» Activity
Reproduce the whole listing, keeping each word unchanged.

▼

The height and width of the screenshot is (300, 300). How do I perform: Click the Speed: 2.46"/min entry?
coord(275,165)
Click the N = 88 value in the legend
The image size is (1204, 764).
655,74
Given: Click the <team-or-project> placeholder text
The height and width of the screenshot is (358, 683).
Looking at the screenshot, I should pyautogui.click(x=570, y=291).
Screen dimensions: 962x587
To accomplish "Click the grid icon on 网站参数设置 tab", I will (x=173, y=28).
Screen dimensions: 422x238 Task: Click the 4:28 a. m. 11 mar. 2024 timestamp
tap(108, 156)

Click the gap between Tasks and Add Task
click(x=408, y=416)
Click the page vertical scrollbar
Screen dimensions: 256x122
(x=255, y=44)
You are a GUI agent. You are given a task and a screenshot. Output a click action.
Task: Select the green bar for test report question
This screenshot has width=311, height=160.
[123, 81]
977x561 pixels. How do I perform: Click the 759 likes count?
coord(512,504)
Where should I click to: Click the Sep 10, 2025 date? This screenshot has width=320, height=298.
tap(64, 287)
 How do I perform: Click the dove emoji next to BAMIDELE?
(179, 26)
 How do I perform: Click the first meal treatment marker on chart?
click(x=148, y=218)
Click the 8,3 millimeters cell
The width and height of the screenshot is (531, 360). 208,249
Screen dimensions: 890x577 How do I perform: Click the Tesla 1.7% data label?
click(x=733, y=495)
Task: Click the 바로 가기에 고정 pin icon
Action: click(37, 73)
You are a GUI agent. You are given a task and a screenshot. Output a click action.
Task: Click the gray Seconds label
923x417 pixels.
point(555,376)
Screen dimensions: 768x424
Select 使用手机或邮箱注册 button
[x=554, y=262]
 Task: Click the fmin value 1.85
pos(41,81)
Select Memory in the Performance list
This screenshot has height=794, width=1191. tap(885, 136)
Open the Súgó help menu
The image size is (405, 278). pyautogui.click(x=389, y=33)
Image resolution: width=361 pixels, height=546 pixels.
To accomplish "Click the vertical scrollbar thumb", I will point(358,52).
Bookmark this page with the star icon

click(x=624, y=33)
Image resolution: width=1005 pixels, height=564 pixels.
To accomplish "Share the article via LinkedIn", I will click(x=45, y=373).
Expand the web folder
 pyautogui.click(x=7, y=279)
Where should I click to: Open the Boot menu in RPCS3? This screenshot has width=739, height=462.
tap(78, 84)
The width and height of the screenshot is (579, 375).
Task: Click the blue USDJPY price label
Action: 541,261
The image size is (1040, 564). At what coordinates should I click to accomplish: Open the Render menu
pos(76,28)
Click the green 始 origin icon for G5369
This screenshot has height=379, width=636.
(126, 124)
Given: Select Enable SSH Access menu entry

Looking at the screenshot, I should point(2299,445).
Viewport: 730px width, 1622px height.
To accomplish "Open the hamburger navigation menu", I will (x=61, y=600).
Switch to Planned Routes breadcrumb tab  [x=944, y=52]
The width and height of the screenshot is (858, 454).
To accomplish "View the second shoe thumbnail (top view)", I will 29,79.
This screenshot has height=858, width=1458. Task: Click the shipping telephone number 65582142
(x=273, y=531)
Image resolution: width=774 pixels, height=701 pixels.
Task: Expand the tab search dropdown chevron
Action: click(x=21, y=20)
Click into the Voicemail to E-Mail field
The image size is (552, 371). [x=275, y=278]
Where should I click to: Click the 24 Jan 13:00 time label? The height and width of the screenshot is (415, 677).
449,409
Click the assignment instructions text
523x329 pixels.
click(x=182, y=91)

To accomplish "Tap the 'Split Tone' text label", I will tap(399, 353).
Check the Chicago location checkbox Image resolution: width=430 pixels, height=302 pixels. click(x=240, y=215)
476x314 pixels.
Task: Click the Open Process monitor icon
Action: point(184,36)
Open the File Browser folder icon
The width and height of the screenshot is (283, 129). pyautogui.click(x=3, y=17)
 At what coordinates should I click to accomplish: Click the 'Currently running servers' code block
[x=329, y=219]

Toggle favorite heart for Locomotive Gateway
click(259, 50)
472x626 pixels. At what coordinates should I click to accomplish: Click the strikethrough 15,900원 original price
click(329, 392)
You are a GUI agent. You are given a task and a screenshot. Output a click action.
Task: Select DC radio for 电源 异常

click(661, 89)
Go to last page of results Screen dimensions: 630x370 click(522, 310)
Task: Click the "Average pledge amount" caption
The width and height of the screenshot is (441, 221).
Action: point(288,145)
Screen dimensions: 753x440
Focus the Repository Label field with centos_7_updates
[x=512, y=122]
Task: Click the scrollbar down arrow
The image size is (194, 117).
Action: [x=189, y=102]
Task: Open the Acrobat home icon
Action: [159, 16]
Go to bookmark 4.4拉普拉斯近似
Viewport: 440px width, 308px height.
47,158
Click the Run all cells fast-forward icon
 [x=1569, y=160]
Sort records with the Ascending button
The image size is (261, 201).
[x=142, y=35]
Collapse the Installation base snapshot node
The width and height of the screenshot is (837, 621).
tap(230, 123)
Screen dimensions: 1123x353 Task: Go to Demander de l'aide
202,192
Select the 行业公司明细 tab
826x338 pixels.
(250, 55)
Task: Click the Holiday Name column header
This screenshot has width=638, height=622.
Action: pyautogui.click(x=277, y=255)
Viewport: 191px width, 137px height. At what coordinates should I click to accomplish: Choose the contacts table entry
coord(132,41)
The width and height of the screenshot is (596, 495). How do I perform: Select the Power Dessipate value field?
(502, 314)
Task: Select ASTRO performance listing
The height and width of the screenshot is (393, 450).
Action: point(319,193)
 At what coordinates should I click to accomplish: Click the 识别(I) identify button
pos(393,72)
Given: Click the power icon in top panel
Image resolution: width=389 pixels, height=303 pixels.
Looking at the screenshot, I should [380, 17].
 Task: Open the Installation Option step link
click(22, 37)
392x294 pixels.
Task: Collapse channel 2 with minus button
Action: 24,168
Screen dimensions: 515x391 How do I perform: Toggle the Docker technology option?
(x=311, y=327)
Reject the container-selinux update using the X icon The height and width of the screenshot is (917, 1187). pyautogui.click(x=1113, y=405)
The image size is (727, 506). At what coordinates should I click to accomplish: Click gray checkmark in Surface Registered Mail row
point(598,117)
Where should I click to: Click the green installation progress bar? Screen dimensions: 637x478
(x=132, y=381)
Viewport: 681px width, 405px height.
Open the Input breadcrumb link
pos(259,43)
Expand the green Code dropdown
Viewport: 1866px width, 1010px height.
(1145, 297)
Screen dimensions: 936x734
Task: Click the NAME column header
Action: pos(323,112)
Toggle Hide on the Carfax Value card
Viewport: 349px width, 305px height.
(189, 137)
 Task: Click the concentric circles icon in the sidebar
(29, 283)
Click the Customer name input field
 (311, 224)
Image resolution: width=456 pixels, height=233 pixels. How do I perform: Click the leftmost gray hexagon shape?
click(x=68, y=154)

▲

» Solution to this exercise
The height and width of the screenshot is (300, 300). How do I perform: Click the Speed: 2.46"/min entry?
coord(275,165)
Click the N = 88 value in the legend
The image size is (1204, 764).
655,74
Given: Click the <team-or-project> placeholder text
The height and width of the screenshot is (358, 683).
Looking at the screenshot, I should pyautogui.click(x=570, y=291).
Screen dimensions: 962x587
To accomplish "Click the grid icon on 网站参数设置 tab", I will (x=173, y=28).
Screen dimensions: 422x238 Task: Click the 4:28 a. m. 11 mar. 2024 timestamp
tap(108, 156)

Click the gap between Tasks and Add Task
click(x=408, y=416)
Click the page vertical scrollbar
Screen dimensions: 256x122
(x=255, y=44)
You are a GUI agent. You are given a task and a screenshot. Output a click action.
Task: Select the green bar for test report question
This screenshot has width=311, height=160.
[123, 81]
977x561 pixels. How do I perform: Click the 759 likes count?
coord(512,504)
Where should I click to: Click the Sep 10, 2025 date? This screenshot has width=320, height=298.
tap(64, 287)
 How do I perform: Click the dove emoji next to BAMIDELE?
(179, 26)
 How do I perform: Click the first meal treatment marker on chart?
click(x=148, y=218)
Click the 8,3 millimeters cell
The width and height of the screenshot is (531, 360). 208,249
Screen dimensions: 890x577 How do I perform: Click the Tesla 1.7% data label?
click(x=733, y=495)
Task: Click the 바로 가기에 고정 pin icon
Action: click(37, 73)
You are a GUI agent. You are given a task and a screenshot. Output a click action.
Task: Click the gray Seconds label
923x417 pixels.
point(555,376)
Screen dimensions: 768x424
Select 使用手机或邮箱注册 button
[x=554, y=262]
 Task: Click the fmin value 1.85
pos(41,81)
Select Memory in the Performance list
This screenshot has height=794, width=1191. tap(885, 136)
Open the Súgó help menu
The image size is (405, 278). pyautogui.click(x=389, y=33)
Image resolution: width=361 pixels, height=546 pixels.
To accomplish "Click the vertical scrollbar thumb", I will point(358,52).
Bookmark this page with the star icon

click(x=624, y=33)
Image resolution: width=1005 pixels, height=564 pixels.
To accomplish "Share the article via LinkedIn", I will click(x=45, y=373).
Expand the web folder
 pyautogui.click(x=7, y=279)
Where should I click to: Open the Boot menu in RPCS3? This screenshot has width=739, height=462.
tap(78, 84)
The width and height of the screenshot is (579, 375).
Task: Click the blue USDJPY price label
Action: 541,261
The image size is (1040, 564). At what coordinates should I click to accomplish: Open the Render menu
pos(76,28)
Click the green 始 origin icon for G5369
This screenshot has height=379, width=636.
(126, 124)
Given: Select Enable SSH Access menu entry

Looking at the screenshot, I should point(2299,445).
Viewport: 730px width, 1622px height.
To accomplish "Open the hamburger navigation menu", I will (x=61, y=600).
Switch to Planned Routes breadcrumb tab  [x=944, y=52]
The width and height of the screenshot is (858, 454).
To accomplish "View the second shoe thumbnail (top view)", I will 29,79.
This screenshot has height=858, width=1458. Task: Click the shipping telephone number 65582142
(x=273, y=531)
Image resolution: width=774 pixels, height=701 pixels.
Task: Expand the tab search dropdown chevron
Action: click(x=21, y=20)
Click into the Voicemail to E-Mail field
The image size is (552, 371). [x=275, y=278]
Where should I click to: Click the 24 Jan 13:00 time label? The height and width of the screenshot is (415, 677).
449,409
Click the assignment instructions text
523x329 pixels.
click(x=182, y=91)

To accomplish "Tap the 'Split Tone' text label", I will tap(399, 353).
Check the Chicago location checkbox Image resolution: width=430 pixels, height=302 pixels. click(x=240, y=215)
476x314 pixels.
Task: Click the Open Process monitor icon
Action: point(184,36)
Open the File Browser folder icon
The width and height of the screenshot is (283, 129). pyautogui.click(x=3, y=17)
 At what coordinates should I click to accomplish: Click the 'Currently running servers' code block
[x=329, y=219]

Toggle favorite heart for Locomotive Gateway
click(259, 50)
472x626 pixels. At what coordinates should I click to accomplish: Click the strikethrough 15,900원 original price
click(329, 392)
You are a GUI agent. You are given a task and a screenshot. Output a click action.
Task: Select DC radio for 电源 异常

click(661, 89)
Go to last page of results Screen dimensions: 630x370 click(522, 310)
Task: Click the "Average pledge amount" caption
The width and height of the screenshot is (441, 221).
Action: point(288,145)
Screen dimensions: 753x440
Focus the Repository Label field with centos_7_updates
[x=512, y=122]
Task: Click the scrollbar down arrow
The image size is (194, 117).
Action: [x=189, y=102]
Task: Open the Acrobat home icon
Action: [159, 16]
Go to bookmark 4.4拉普拉斯近似
Viewport: 440px width, 308px height.
47,158
Click the Run all cells fast-forward icon
 [x=1569, y=160]
Sort records with the Ascending button
The image size is (261, 201).
[x=142, y=35]
Collapse the Installation base snapshot node
The width and height of the screenshot is (837, 621).
tap(230, 123)
Screen dimensions: 1123x353 Task: Go to Demander de l'aide
202,192
Select the 行业公司明细 tab
826x338 pixels.
(250, 55)
Task: Click the Holiday Name column header
This screenshot has width=638, height=622.
Action: pyautogui.click(x=277, y=255)
Viewport: 191px width, 137px height. At what coordinates should I click to accomplish: Choose the contacts table entry
coord(132,41)
The width and height of the screenshot is (596, 495). How do I perform: Select the Power Dessipate value field?
(502, 314)
Task: Select ASTRO performance listing
The height and width of the screenshot is (393, 450).
Action: point(319,193)
 At what coordinates should I click to accomplish: Click the 识别(I) identify button
pos(393,72)
Given: Click the power icon in top panel
Image resolution: width=389 pixels, height=303 pixels.
Looking at the screenshot, I should [380, 17].
 Task: Open the Installation Option step link
click(22, 37)
392x294 pixels.
Task: Collapse channel 2 with minus button
Action: 24,168
Screen dimensions: 515x391 How do I perform: Toggle the Docker technology option?
(x=311, y=327)
Reject the container-selinux update using the X icon The height and width of the screenshot is (917, 1187). pyautogui.click(x=1113, y=405)
The image size is (727, 506). At what coordinates should I click to accomplish: Click gray checkmark in Surface Registered Mail row
point(598,117)
Where should I click to: Click the green installation progress bar? Screen dimensions: 637x478
(x=132, y=381)
Viewport: 681px width, 405px height.
Open the Input breadcrumb link
pos(259,43)
Expand the green Code dropdown
Viewport: 1866px width, 1010px height.
(1145, 297)
Screen dimensions: 936x734
Task: Click the NAME column header
Action: pos(323,112)
Toggle Hide on the Carfax Value card
Viewport: 349px width, 305px height.
(189, 137)
 Task: Click the concentric circles icon in the sidebar
(29, 283)
Click the Customer name input field
 (311, 224)
Image resolution: width=456 pixels, height=233 pixels. How do I perform: Click the leftmost gray hexagon shape?
click(x=68, y=154)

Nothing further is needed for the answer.